[What is being asked] Filter the entries for the word "Системно". Copy each line that has it.

[Stored items]
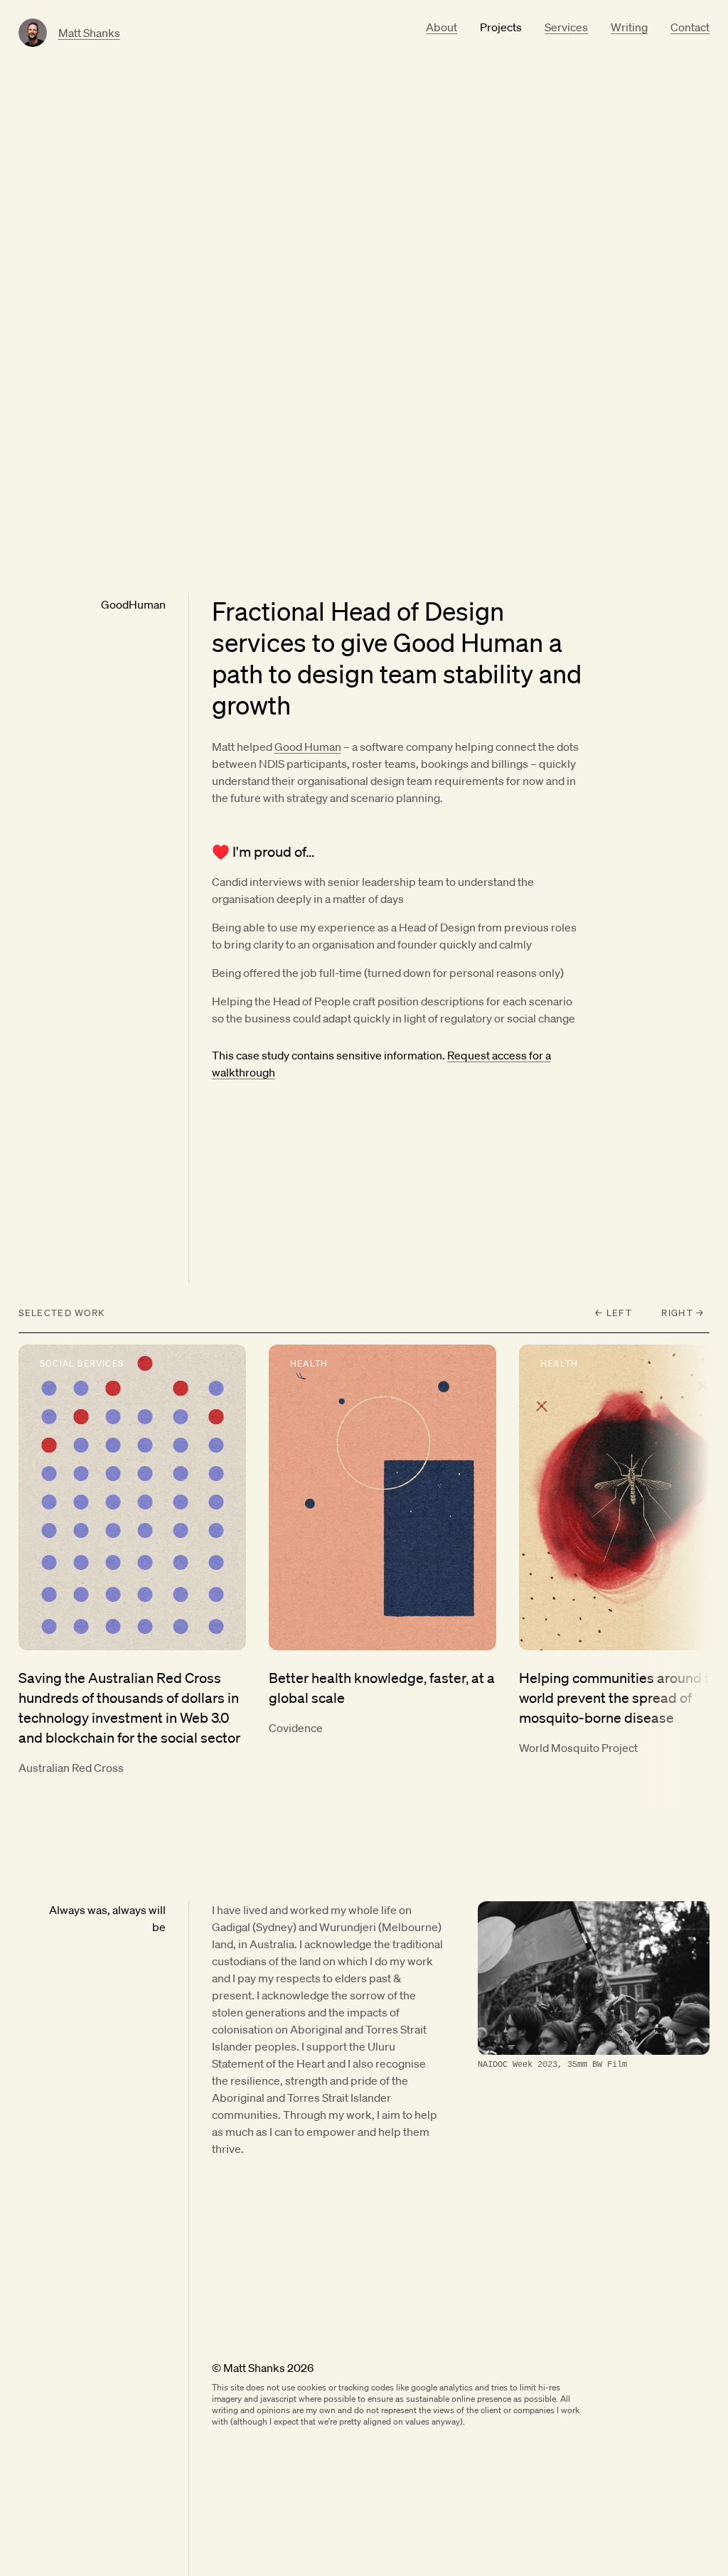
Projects (501, 27)
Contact (690, 27)
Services (566, 27)
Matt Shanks (89, 33)
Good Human (307, 746)
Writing (629, 27)
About (441, 27)
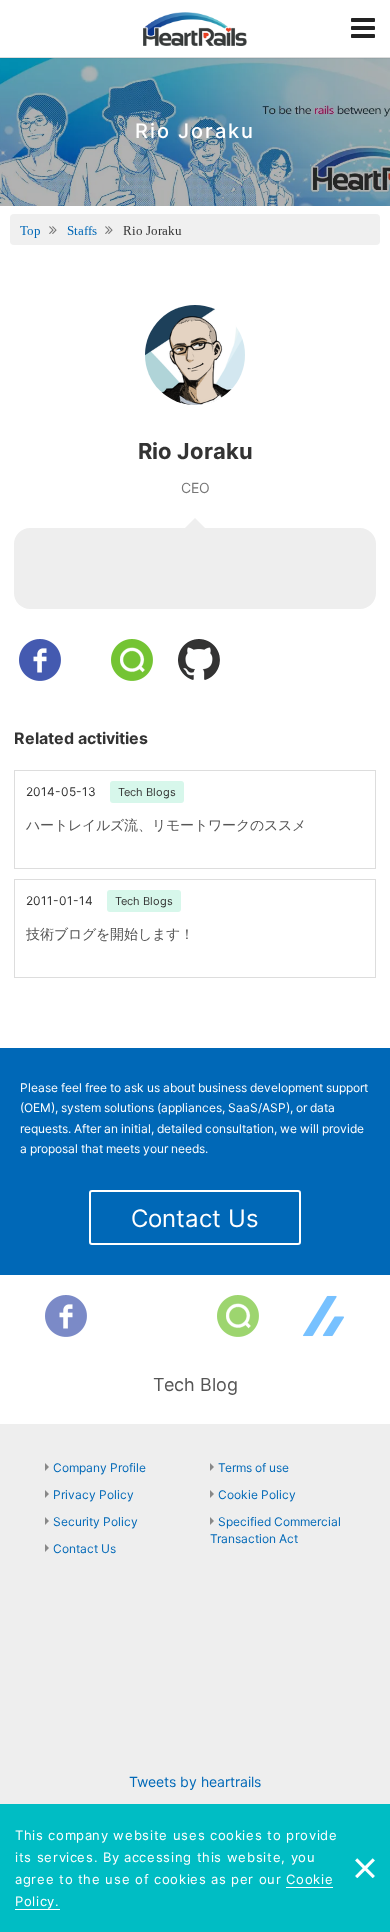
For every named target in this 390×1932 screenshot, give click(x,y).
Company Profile (99, 1467)
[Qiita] (238, 1316)
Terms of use (253, 1467)
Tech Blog (195, 1384)
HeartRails (195, 29)
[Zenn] (324, 1316)
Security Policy (95, 1521)
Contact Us (195, 1218)
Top (30, 230)
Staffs (82, 230)
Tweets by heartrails (195, 1781)
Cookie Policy (257, 1494)
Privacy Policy (93, 1494)
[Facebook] (66, 1316)
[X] (152, 1316)
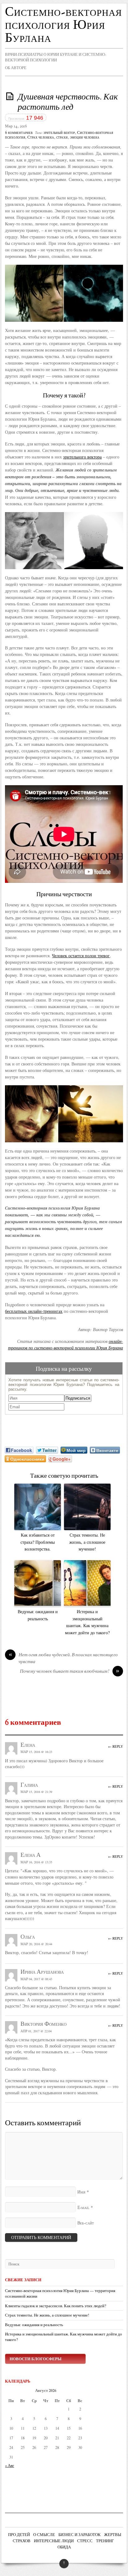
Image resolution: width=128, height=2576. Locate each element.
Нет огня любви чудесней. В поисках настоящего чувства (63, 1658)
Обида (64, 2547)
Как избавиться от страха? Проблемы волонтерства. (38, 1542)
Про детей (19, 2535)
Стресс (85, 2541)
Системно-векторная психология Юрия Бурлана (63, 25)
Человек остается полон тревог (81, 955)
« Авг (9, 2465)
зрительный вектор (59, 133)
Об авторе (15, 67)
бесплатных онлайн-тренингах (33, 1311)
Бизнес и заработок (79, 2535)
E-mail (83, 2208)
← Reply (115, 1746)
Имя (81, 2192)
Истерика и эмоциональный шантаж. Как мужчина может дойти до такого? (87, 1622)
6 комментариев (19, 133)
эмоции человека (84, 137)
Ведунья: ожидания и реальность (38, 1615)
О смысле (44, 2535)
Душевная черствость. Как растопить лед (68, 102)
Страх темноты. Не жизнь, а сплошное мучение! (87, 1542)
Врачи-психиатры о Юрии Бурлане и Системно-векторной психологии (55, 57)
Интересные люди (54, 2541)
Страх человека (40, 137)
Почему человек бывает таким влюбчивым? (70, 1671)
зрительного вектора (82, 457)
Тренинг (105, 2541)
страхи (62, 137)
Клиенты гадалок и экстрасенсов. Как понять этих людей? (55, 2305)
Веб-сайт (85, 2223)
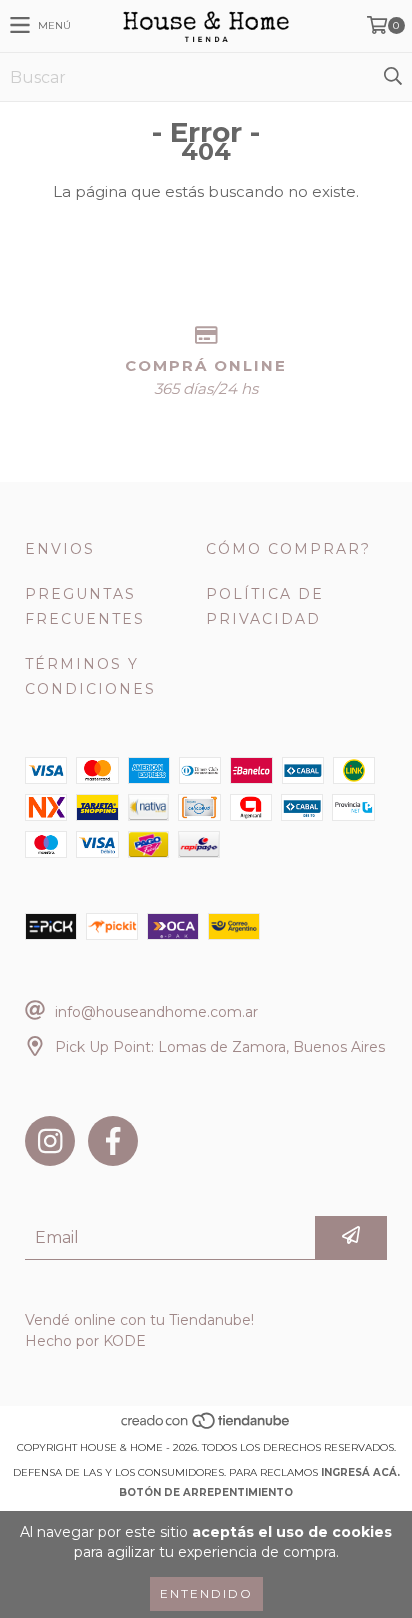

[Solution for this exercise]
Системно-векторная психология Юрия Бурлана (63, 25)
Врачи-психиатры о Юрии Бурлане и Системно-векторной психологии (55, 57)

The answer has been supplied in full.